FairSight. FairSight is a visual analytics system for discovering and mitigating bias in classification models. Offers interactive visualizations to explore fairness metrics and supports subgroup analysis to detect hidden biases.
FairTest. A testing toolkit for discovering unintended associations between the outputs of a data-driven system and subgroups defined by protected characteristics. Automates the detection of biases in data and models and provides statistical tools to assess the significance of discovered biases.
Google's What-If Tool. An interactive visual interface that helps users inspect machine learning models without writing code. Allows for exploration of model behavior across different data subsets, supports counterfactual analysis, and helps in understanding fairness metrics.
IBM's AI Fairness 360. An open-source toolkit developed by IBM that provides metrics to check for biases in datasets and machine learning models. Offers a comprehensive set of bias mitigation algorithms, supports both pre-processing and post-processing techniques, and includes tutorials and examples to guide users.
LIME (Local Interpretable Model-Agnostic Explanations). Primarily an interpretability tool, LIME can help assess individual fairness by explaining model predictions. Explains predictions of any classifier in a faithful way by approximating it locally with an interpretable model, helping identify biases affecting individual predictions.
Model Cards. A framework for documenting machine learning models, encouraging transparency and accountability. Provides a structured way to report on the model's performance, intended use, and ethical considerations. Can include fairness metrics and evaluation results.

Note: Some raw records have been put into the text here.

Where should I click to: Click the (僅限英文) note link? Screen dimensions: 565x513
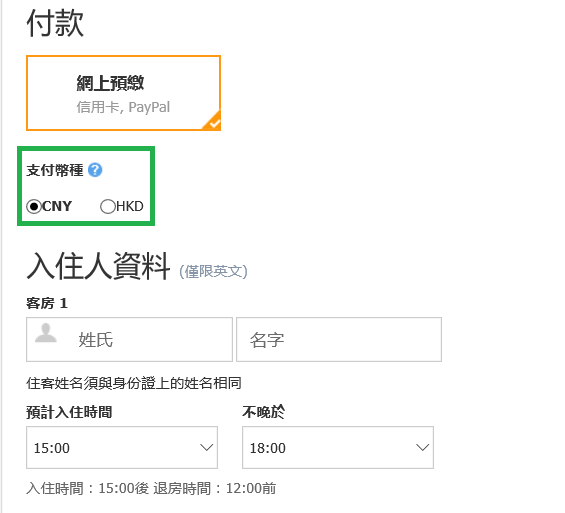tap(213, 272)
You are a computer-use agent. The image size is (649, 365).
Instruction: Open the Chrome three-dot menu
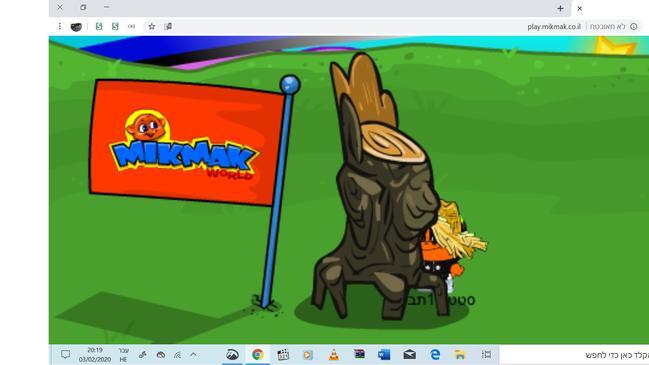[x=60, y=26]
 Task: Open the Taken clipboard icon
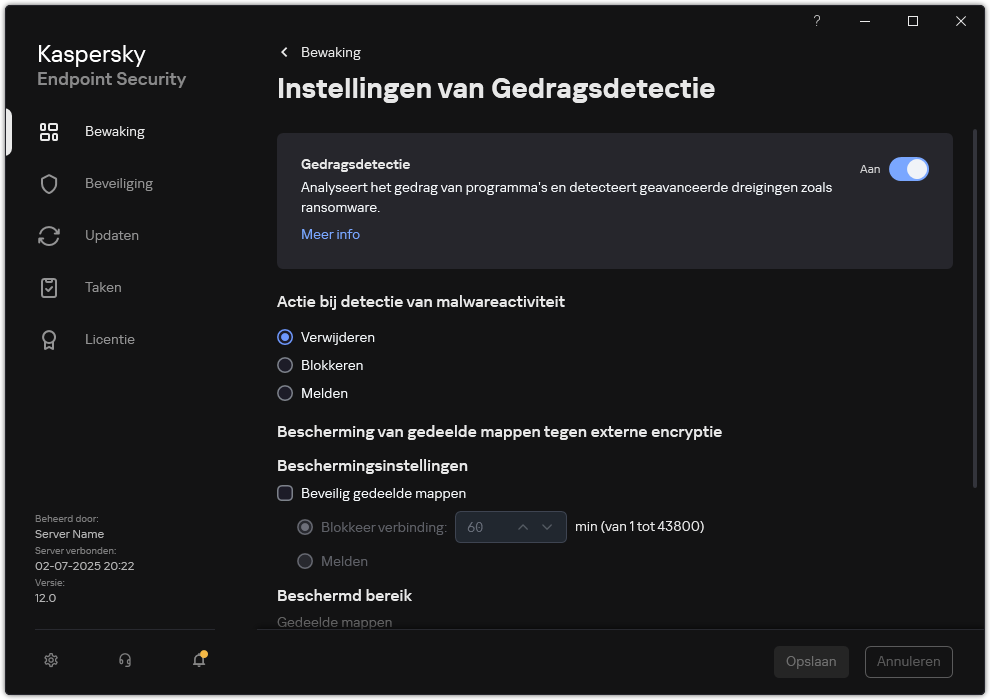(x=49, y=287)
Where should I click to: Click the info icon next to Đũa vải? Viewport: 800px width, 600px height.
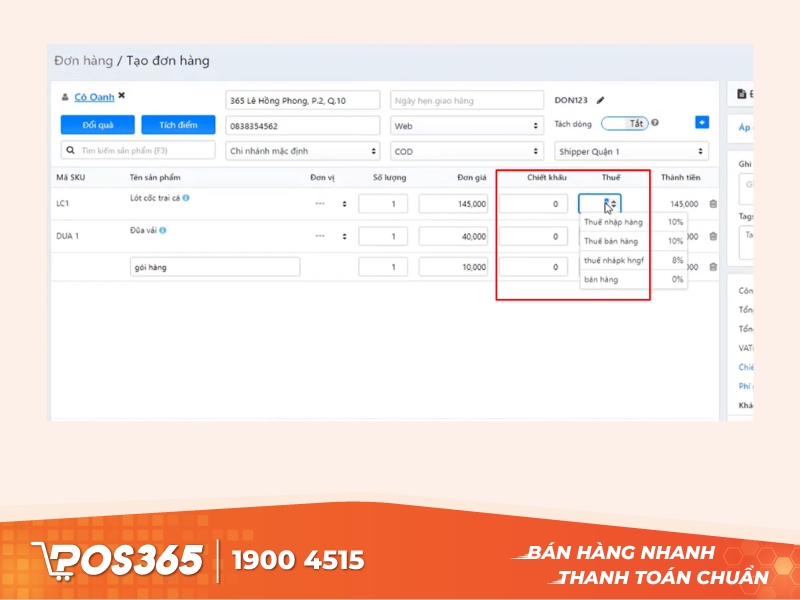[x=163, y=230]
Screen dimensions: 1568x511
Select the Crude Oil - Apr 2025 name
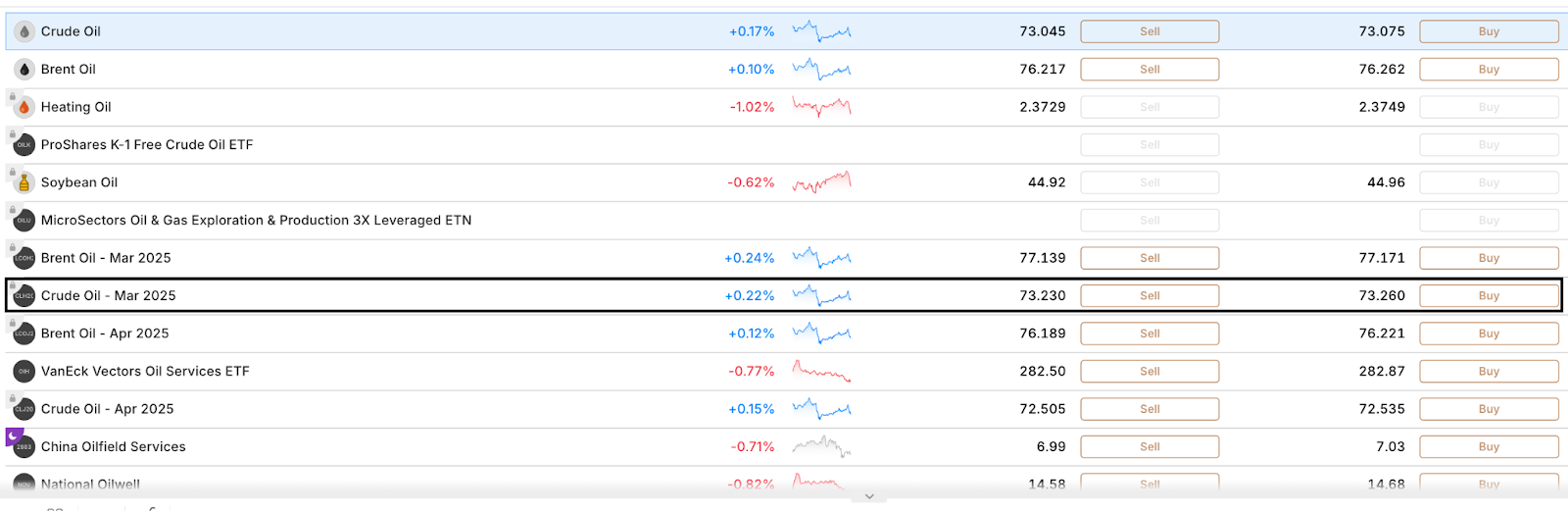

Prediction Bias Analyzer. An open-source tool that analyzes prediction biases in machine learning models. Provides statistical analysis of model predictions across different groups, helping in identifying systematic errors.
Responsibly. A Python toolkit for auditing and mitigating bias and fairness issues in machine learning models. Offers a variety of bias metrics and visualization tools, supports both classification and regression models, and provides documentation to guide ethical AI practices.
SHAP (SHapley Additive exPlanations). An interpretability tool that provides insight into individual predictions, aiding in assessing fairness. Uses game theory to explain the output of any machine learning model and helps in identifying feature contributions to predictions across different groups.
Themis-ML. A Python library designed to detect and mitigate discrimination in machine learning models. Implements fairness-aware algorithms and bias mitigation techniques, supports metrics like disparate impact and equal opportunity difference, and is compatible with scikit-learn estimators.
VeriFair. A verification tool for fairness properties in machine learning models. Checks models against formal fairness specifications and is useful for models where formal guarantees are required.
WhatIf.py. An open-source tool similar to Google's What-If Tool but available as a Python library. Allows for counterfactual analysis and inspection of model predictions, helping in understanding model behavior across different data subsets.